El aspecto más positivo del Sevilla en el Allianz Arena fue la seguridad y la solidez que demostró en defensa. Frente a un rival que atacaba por todos lados con Robben, Ribéry, Müller, James y Lewandowski, la zaga hispalense estuvo impecable, no solo los cuatro del fondo, sino el equipo en general. Mercado y Lenglet consiguieron que Lewandowski apenas apareciera en toda la eliminatoria. Ribéry no consiguió marcharse nunca de Jesús Navas, mientras que Escudero mantuvo el tipo ante Robben.

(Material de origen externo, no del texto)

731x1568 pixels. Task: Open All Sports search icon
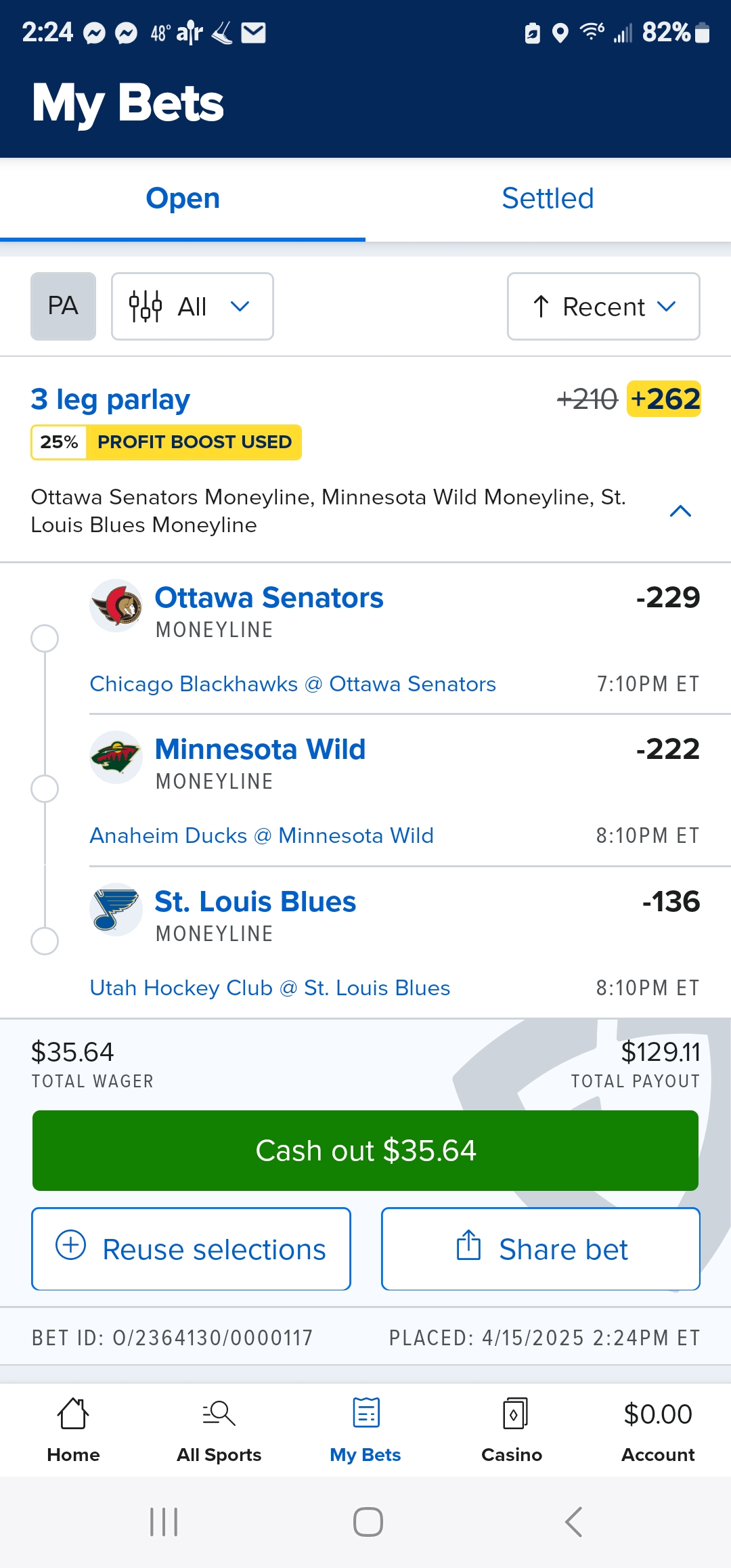[x=219, y=1414]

Todo el equipo estuvo brillante en labores defensivas, hasta el punto de anular la enorme pegada del Bayern de Múnich, tapando cualquier opción de disparo de la segunda línea. Y cuando alguno consiguió sortear la muralla sevillista y disparar a puerta, como ocurrió en alguna ocasión a través de Robben, Ribéry, Hummels o James, David Soria logró repeler el peligro con varias intervenciones de gran nivel.

Duelo de bandas

El partido estuvo marcado por la igualdad en el centro del campo entre ambos equipos. Hubo fases en las que dominó el triángulo sevillista formado por N’Zonzi, Banega y ‘Mudo’ Vázquez. Otras veces se impuso el trío alemán, con un gran Javi Martínez, James y Müller en la media punta. Esta igualdad en el centro del campo hizo que ambos equipos buscaran las bandas para hacer daño, algo que consiguió más el Bayern de Múnich, con Robben y Ribéry como principales amenazas, percutiendo una y otra vez por los lados.

El Sevilla buscó también las alas, pero Sarabia y Correa estuvieron menos incisivos, especialmente, el argentino, que intentaba sorprender por dentro y dejar toda la banda a Escudero, que se las tenía que ver con Kimmich. Por el otro costado, Jesús Navas se animó al ataque en varias ocasiones en el primer tiempo, pero estuvo más cauto en la segunda parte, más pendiente de los posibles envites de Ribéry.

Sin pegada

El Sevilla estuvo brillante en un área, la suya, y logró algo que casi nadie ha hecho esta temporada: no encajar ni un solo gol en el Allianz Arena. Solo el Hertha de Berlín puede decir lo mismo esta temporada. Pero le faltó malicia en el área rival. Disfrutó de algunas ocasiones pero sin excesivo peligro y ninguno de los diez disparos que perpetró fueron entre los tres palos. Para colmo, el remate con más peligro se estrelló en el larguero, cuando Correa conectó de cabeza un saque de falta de Banega escorado a la banda derecha.

El gol está siendo la pena capital del Sevilla esta temporada y anoche lo volvió a demostrar. No solo el gol, sino la producción ofensiva en general. En cuanto pasaba de medio campo, el equipo se mostraba poco incisivo, como con miedo a llegar a portería y apenas inquietó a Ulreich. La entrada de Muriel, Sandro y Nolito no mejoraron al equipo en ataque, mientras que Heynckes optó por reforzar el centro del campo con Thiago y la defensa con Süle.

Adiós con honor

El Sevilla se despidió de la Champions League como solo hacen los campeones, a lo grande, con honor, dignidad y con la cabeza bien alta. Y también con el sabor agrio de los dos goles en propia puerta en el Ramón Sánchez-Pizjuán. Qué hubiera ocurrido sin esos dos goles forma ya parte de la ficción, pero lo que nadie puede negar es el extraordinario papel del cuadro hispalense en la máxima competición continental, ante rivales de la máxima exigencia. Para los libros de historia y, sobre todo, para la memoria sevillista quedará siempre la victoria en Old Trafford y el haber plantado cara a todo un Bayern de Múnich.